He worked as an educator for over 25 years, teaching at area schools including Nelson Whynder Elementary, Sir Robert Borden Junior High and Bell Park Academic Centre.

On July 11, 1976 Skeir led one of the largest mass baptisms in Nova Scotia's history. 110 members of the East Preston United Baptist Church were baptized at a service conducted on the Partridge River, with an estimated 300 people in attendance. He pastored at the church in East Preston for 42 years.
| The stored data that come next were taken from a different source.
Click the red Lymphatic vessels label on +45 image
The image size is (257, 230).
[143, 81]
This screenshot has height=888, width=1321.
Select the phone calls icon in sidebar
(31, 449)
He was a founding member of the Black Cultural Centre for Nova Scotia, and held various leadership positions with the African United Baptist Association, Black United Front, Halifax Regional Centre for Education, Black Incentive Fund for Black Students, Canadian Baptists of Atlantic Canada, Canadian Red Cross Society, NS Association for the Advancement of Coloured Children, East Preston Daycare Centre, Nova Scotia Home for Colored Children, Black Learners Advisory Committee, Advanced Management Committee for Blacks, Black Educators Association (BEA), County School Committee on Racism, and the Nova Scotia Human Rights Commission. He would travel to the United States to represent the interests of Nova Scotians at Baptist World Alliance and Southern Christian Leadership Conference conventions.

== Honours ==
In 1995, Skeir received an honorary Doctorate in Divinity from Acadia University.
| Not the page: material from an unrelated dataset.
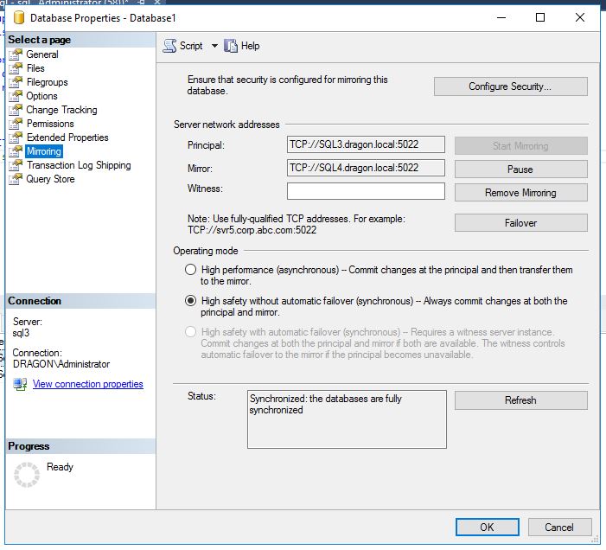Open the Filegroups page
In 1999, he was presented an award by the Nova Scotia Human Rights Commission for his lifelong dedication to empowering youth. Upon his passing the same year, he was recognized in the Nova Scotia Legislature by David Hendsbee as "Nova Scotia's own Martin Luther King, Jr."

In 2023, a street in a new housing development in the Preston area was named "Dr. Donald Skeir Way" in his honour.